(Extracted records)

++++++

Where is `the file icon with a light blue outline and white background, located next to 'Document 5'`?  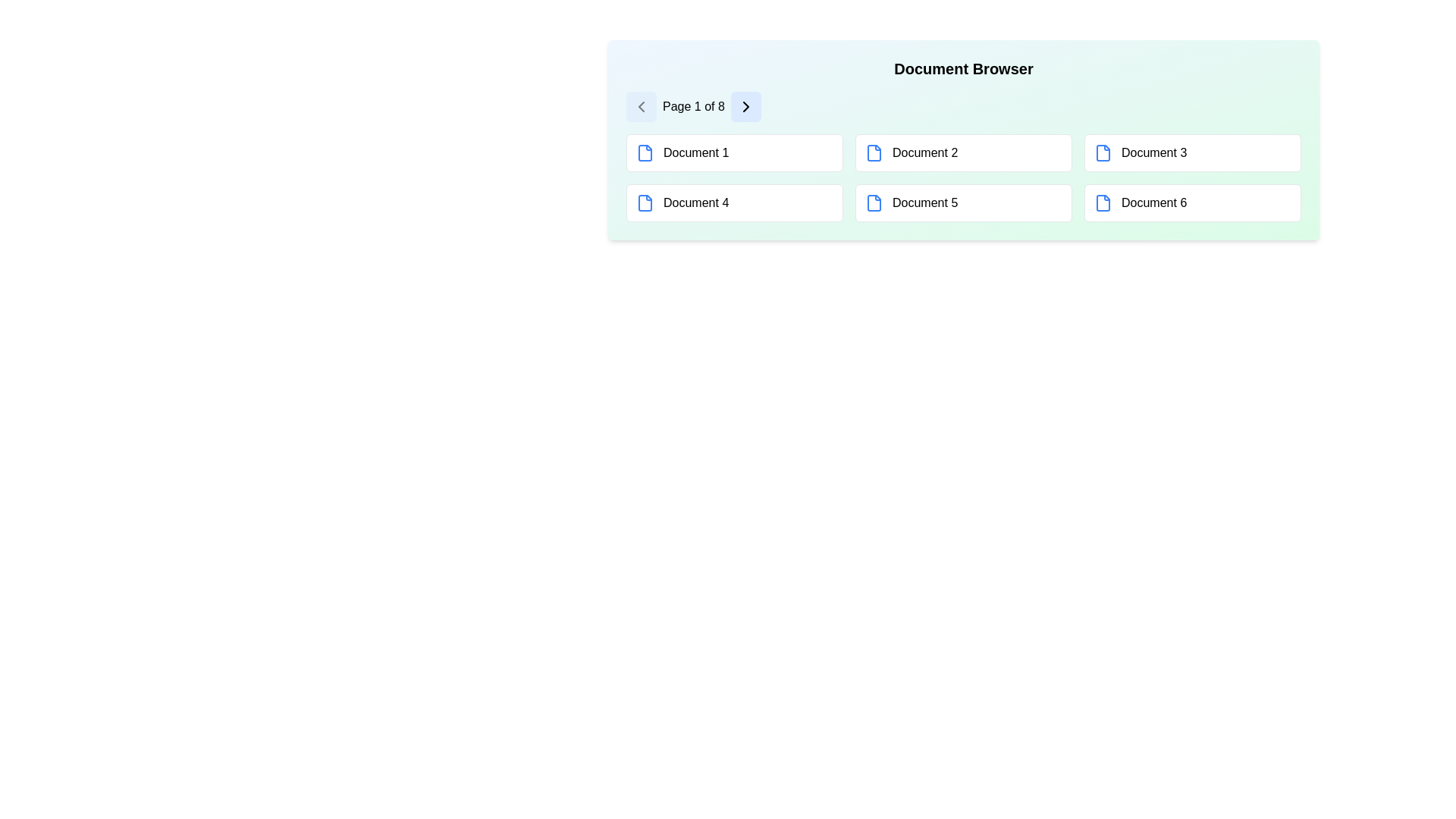
the file icon with a light blue outline and white background, located next to 'Document 5' is located at coordinates (874, 202).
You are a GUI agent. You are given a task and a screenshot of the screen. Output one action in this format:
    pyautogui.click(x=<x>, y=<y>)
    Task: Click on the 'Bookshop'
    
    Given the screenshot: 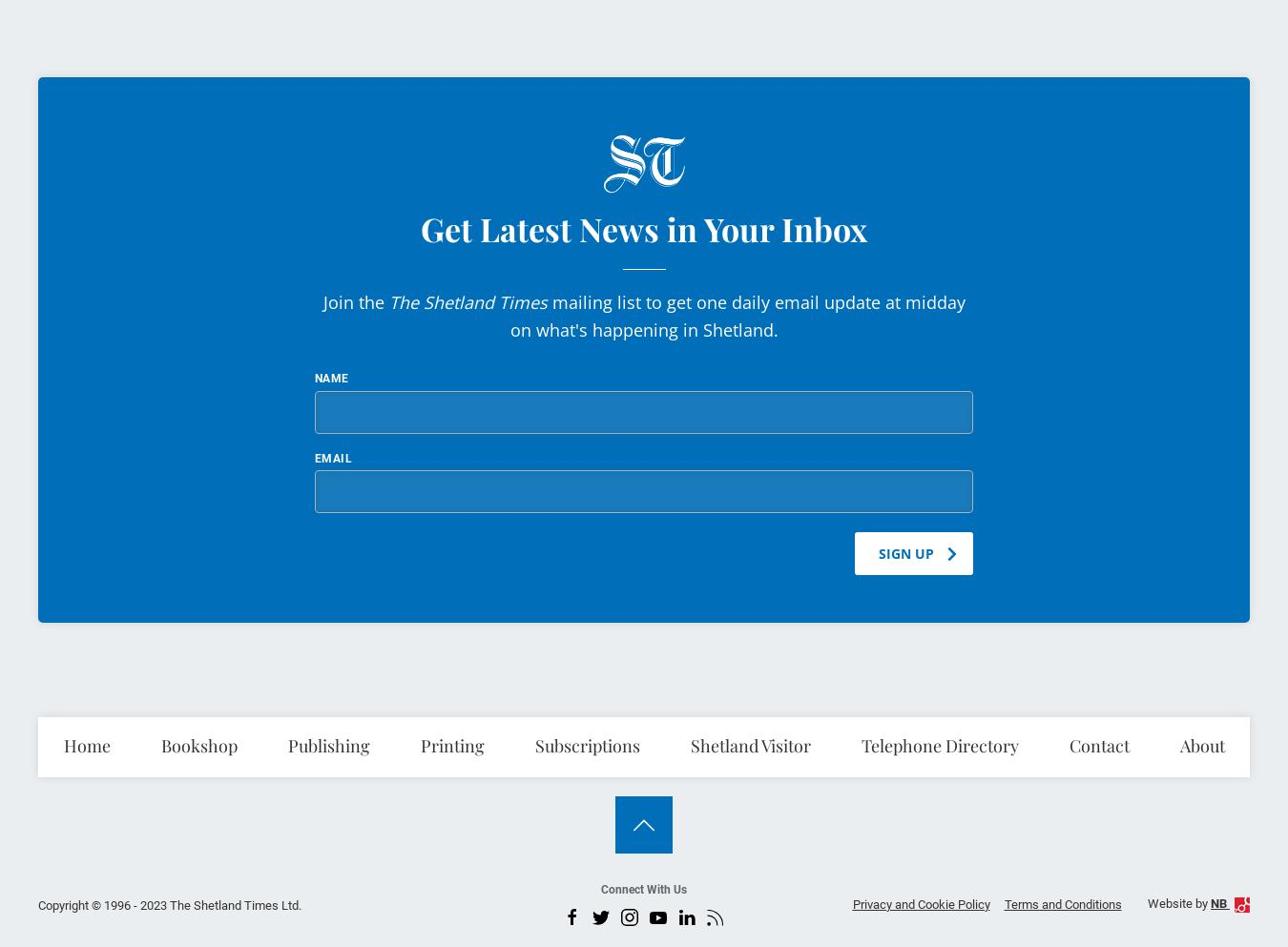 What is the action you would take?
    pyautogui.click(x=198, y=744)
    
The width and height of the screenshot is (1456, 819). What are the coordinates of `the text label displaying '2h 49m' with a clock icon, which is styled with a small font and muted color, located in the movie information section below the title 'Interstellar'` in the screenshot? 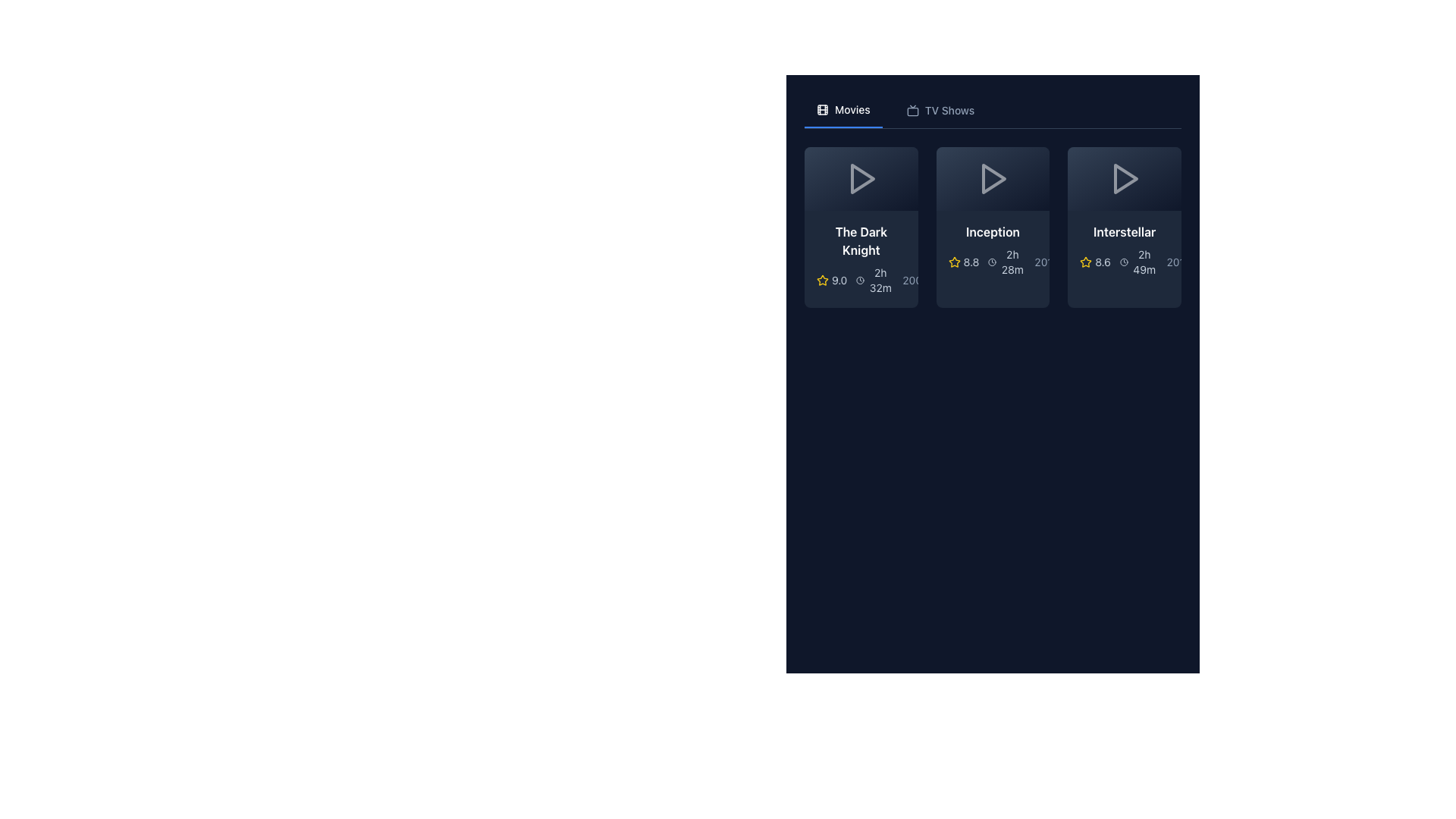 It's located at (1138, 262).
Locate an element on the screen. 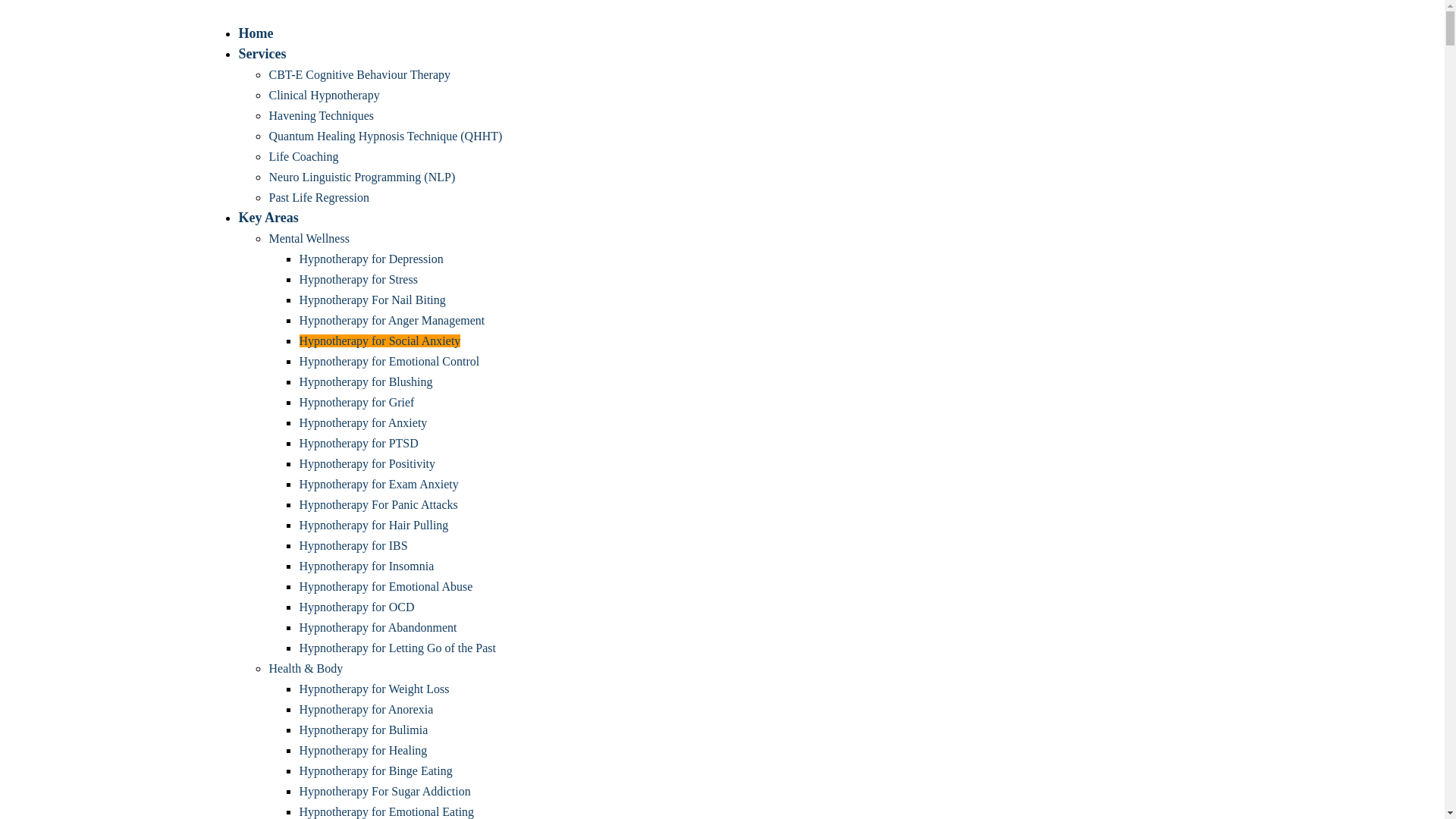 The height and width of the screenshot is (819, 1456). 'Health & Body' is located at coordinates (305, 667).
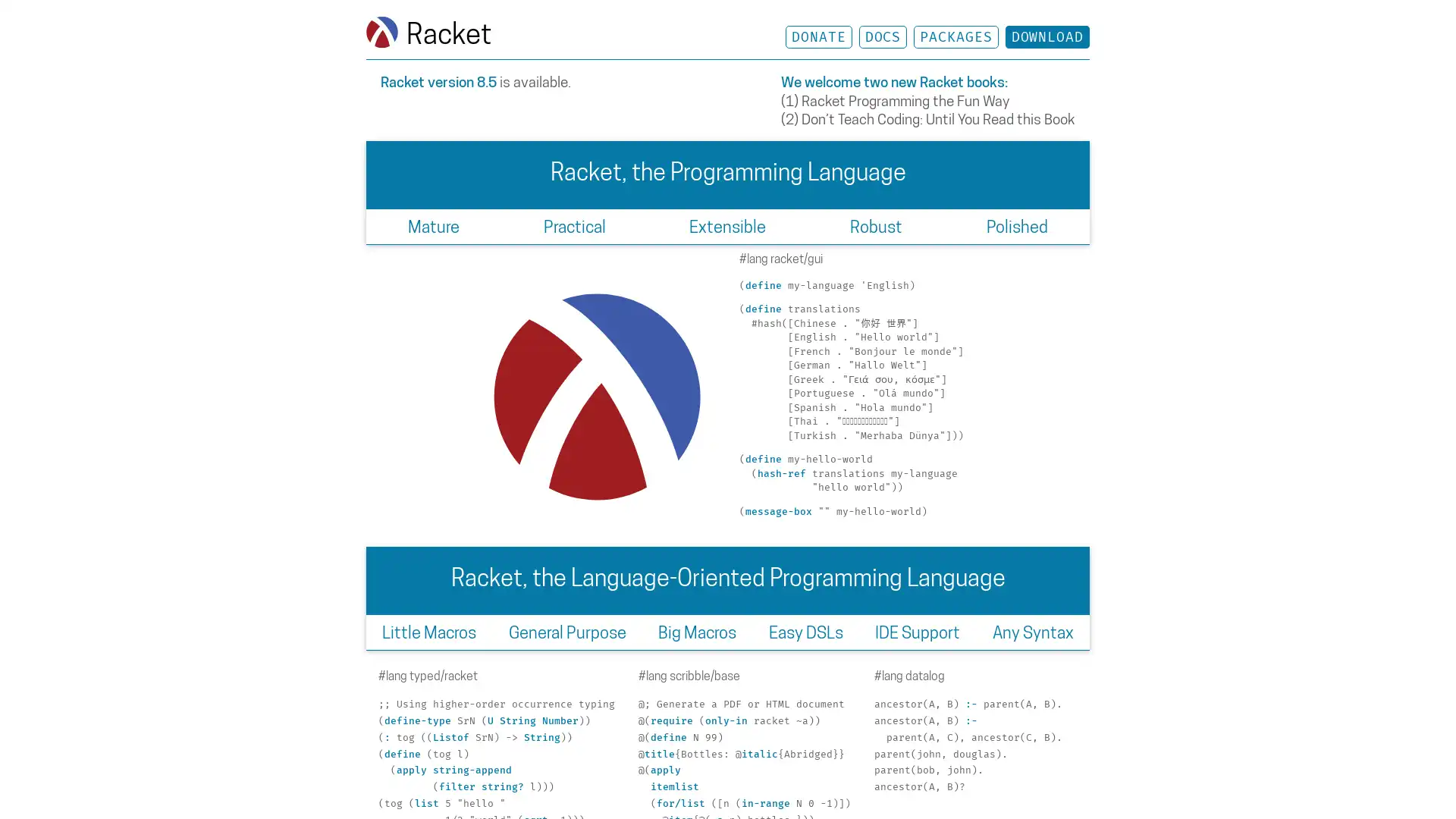 The height and width of the screenshot is (819, 1456). What do you see at coordinates (1016, 226) in the screenshot?
I see `Polished` at bounding box center [1016, 226].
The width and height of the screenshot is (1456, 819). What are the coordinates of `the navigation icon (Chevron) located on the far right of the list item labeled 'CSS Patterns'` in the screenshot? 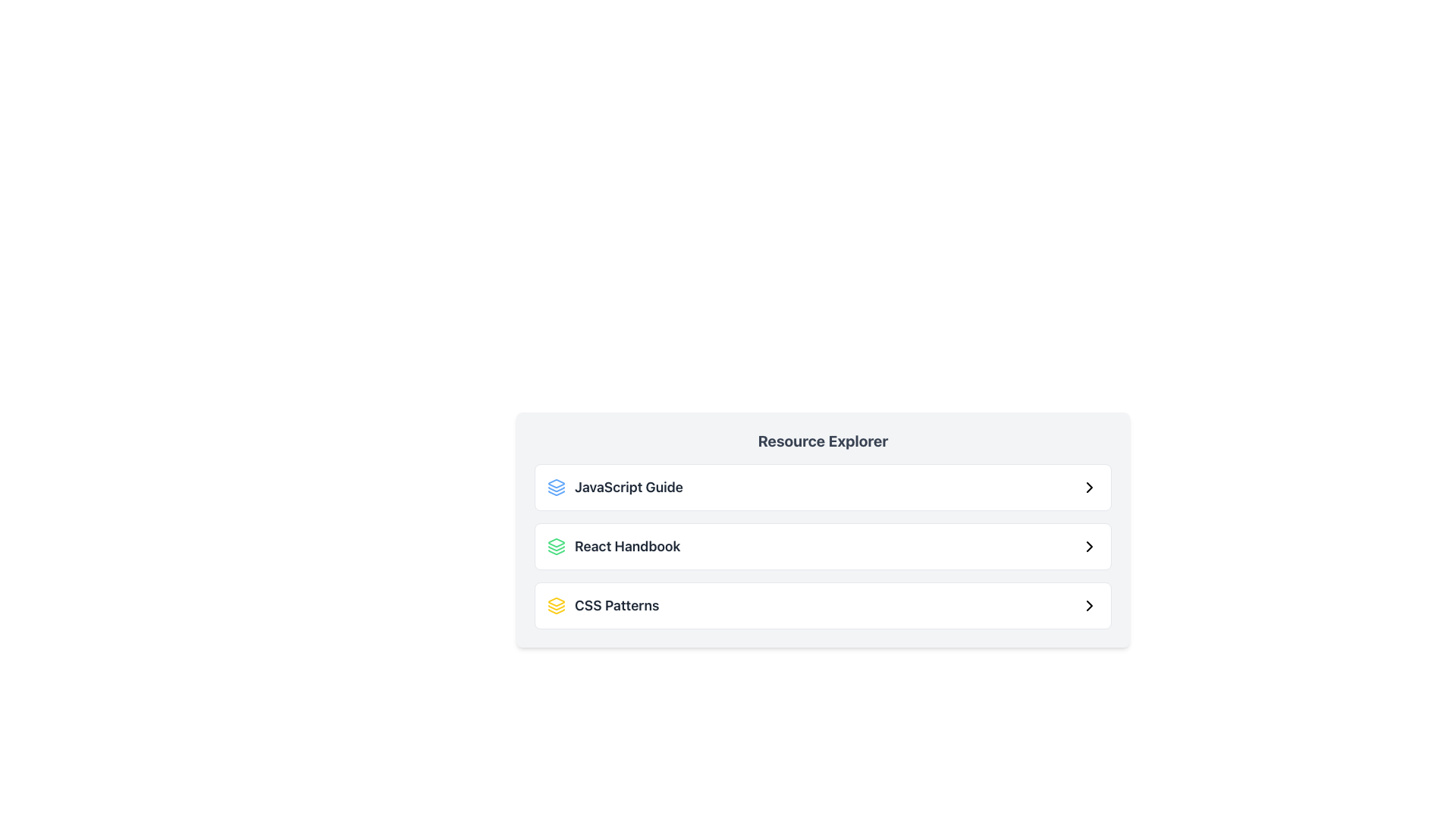 It's located at (1088, 604).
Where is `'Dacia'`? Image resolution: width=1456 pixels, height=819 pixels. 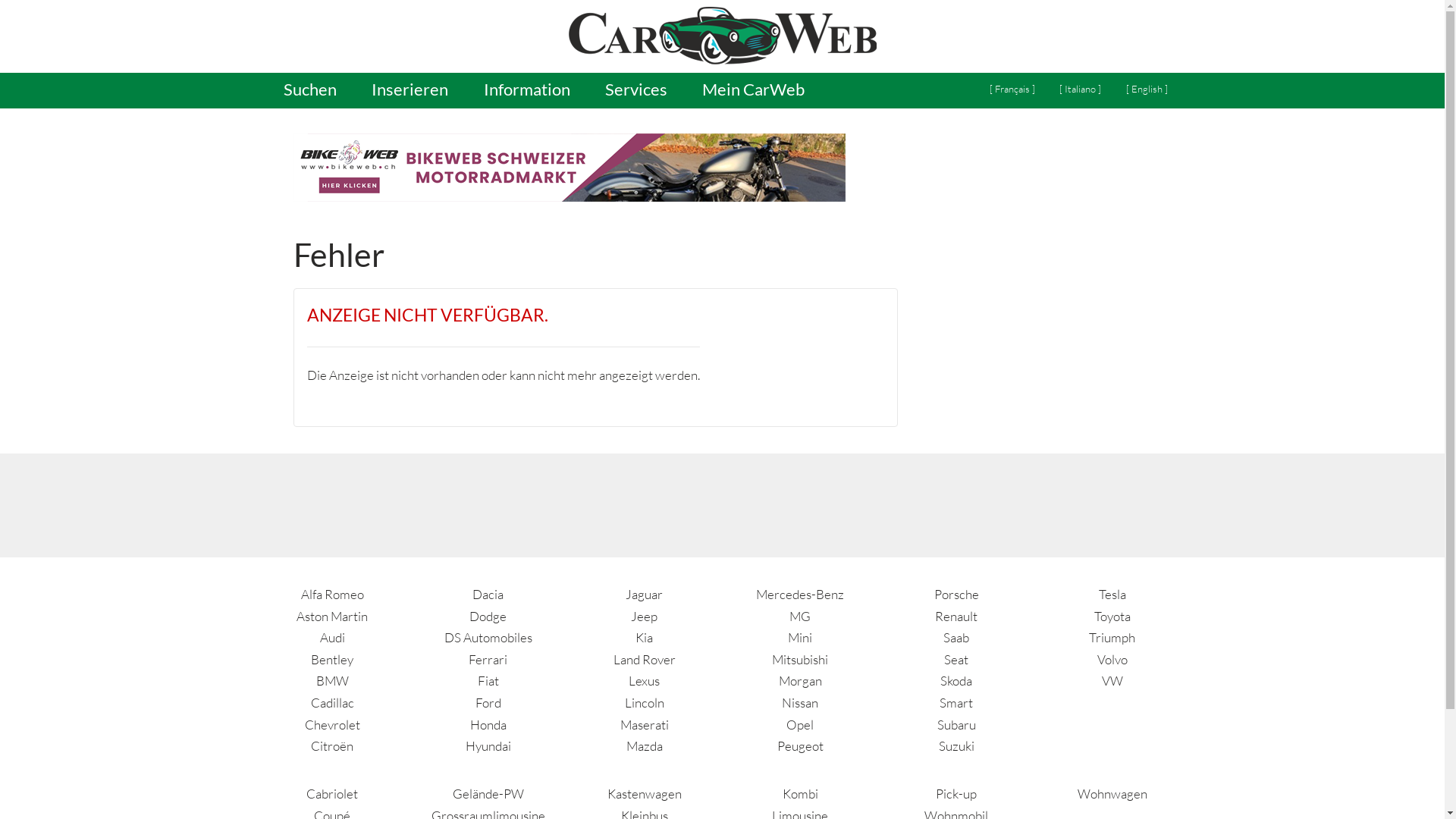 'Dacia' is located at coordinates (488, 593).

++++++

Retype the part of the records that opens at their first line and closes with the line containing "coordinates (874, 202).", both ends included. Omit the pictures from your answer.

Where is `the file icon with a light blue outline and white background, located next to 'Document 5'`?  
the file icon with a light blue outline and white background, located next to 'Document 5' is located at coordinates (874, 202).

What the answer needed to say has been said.